Wilhelm Hilger (a Communist Party member who experienced the "November revolution")

As a skilful and committed orator, endowed with strong strategic skills, August Merges had a huge influence on political developments in Braunschweig between the end of the war and the middle of 1919. During the early morning of 8 November 1918 the shops opened as usual and the housewives purchased their daily rations, while workers walked or took the tram to their usual workplaces. In the factories, workers found their Spartakist fellow-workers waiting for them, having arrived early. Four days after the outbreak of the naval mutiny in the northern ports, the factory workers' of Braunschweig were now invited to participate in a spectacular and meticulously choreographed series of events in the city centre.
A little later, an armed group of USPD members appeared in the city centre at the building used for the production of the "Volksfreund" (SPD party newspaper) and took it over without difficulty or drama. The revolution would need a newspaper and a printing press. Sources describe this as the first significant revolutionary act undertaken by members of the USPD against the property of the residual so-called "majority SPD". Merges referred to a quasi-judicial party decision taken in April 1917, following the party split whereby, he recalled, the "Volksfreund" was promised to the breakaway party: the Braunschweig labour movement were simply taking back property that had been stolen from them. After the building had been seized, a number of soldiers remained in it, identifiable from their red armbands and the rifles slung over their shoulders. A table was placed in front of the main entrance. The sight of August Merges standing on it struck one sympathetic comrade as incongruous: the good little crippled August, who had never so much as killed a fly in his life, stood before the audience with a rifle secured in a large black case mounted on a stout belt. If the effect of his outfit invited mirth, there was nothing comical about the power of his demagogic eloquence. That day August Merges established his credentials for leadership of the November revolution, at least as far as Braunschweig was concerned.

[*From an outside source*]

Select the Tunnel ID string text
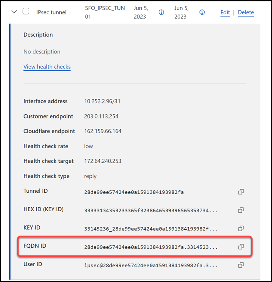Viewport: 272px width, 282px height. click(134, 192)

At the end of the morning, at the request of Merges, a joint meeting of a new Braunschweig Soldiers' and Workers' soviets was convened. It was determined that a republican structure was necessary for the governance of a "Free State". Towards the end of the afternoon a delegation led by August Merges made their way to the ducal palace. After twenty minutes the last Duke Braunschweig signed and, without a word, handed back the abdication statement which had thoughtfully been prepared for him.

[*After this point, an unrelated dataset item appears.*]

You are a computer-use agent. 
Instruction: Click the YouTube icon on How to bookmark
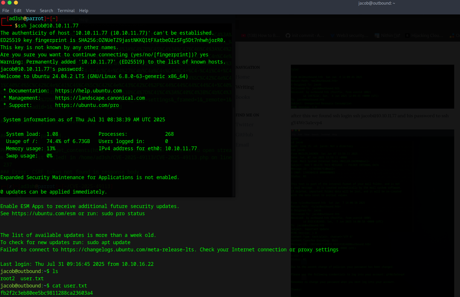click(x=244, y=36)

The Soldiers' and Workers' soviets were now in charge, under their chairman identified simply as "Husar Schütz". Husar Emil Schütz is thought to have been a former infantryman, like hundreds of thousands of others recently returned from the military defeat in France. Two days later, on 10 November 1918 the Socialist Republic of Braunschweig was proclaimed by the Soldiers' and Workers' soviets, to be administered by a USPD government. At the suggestion of Sepp Oerter, the soviets proclaimed August Merges as their president. It was in many ways the high-point of his political career. It is not clear how much consensus existed between members Soldiers' and Workers' soviets on the future government structure for the new Socialist Republic. It is therefore not clear whether August Merges was expected to be a hands-on executive president, or a presiding figure. Some sources indicate that "real power" was to be exercised on a day-to-day basis by the government council of eight "people's commissars". (Note: The eight initially appointed "people's commissars" of the Socialist Republic of Braunschweig were:
- Minna Faßhauer (the only woman, and thereby according to some criteria Germany's first state-level minister), responsible for education and culture
- Karl Eckardt, labour
- Gustav Gerecke, food and nutrition
- August Junke, Justice
" Michael Müller, Trade and transport
- Sepp Oerter, Finance and Interior (for the overall state of Braunschweig)
- August Wesemeier, City of Braunschweig) August Merges proposed the creation of radical Soviet Republic, based on the Soviet model. His party comrade Sepp Oerter, whose opinion carried considerable weight, favoured a more parliamentary approach from the outset, advocating a directly elected state parliament to work alongside the eight "people's commissars". In any case, it was already clear that the November revolution in Braunschweig as part of a wider series of uprisings across Germany. The longer term objective for the workers' and soldiers' councils became the creation of a unified German republic into which Braunschweig would be absorbed. But the more immediate priority was the creation of a functioning economy and socialist state in Braunschweig. The draft electoral law adopted by the workers' and soldiers' councils of Braunschweig provided for equal and direct voting rights for all persons aged 20 or above, including even women. Provision was also made for voting in elections to be undertaken using a secret ballot. It was one of a number of important precedents.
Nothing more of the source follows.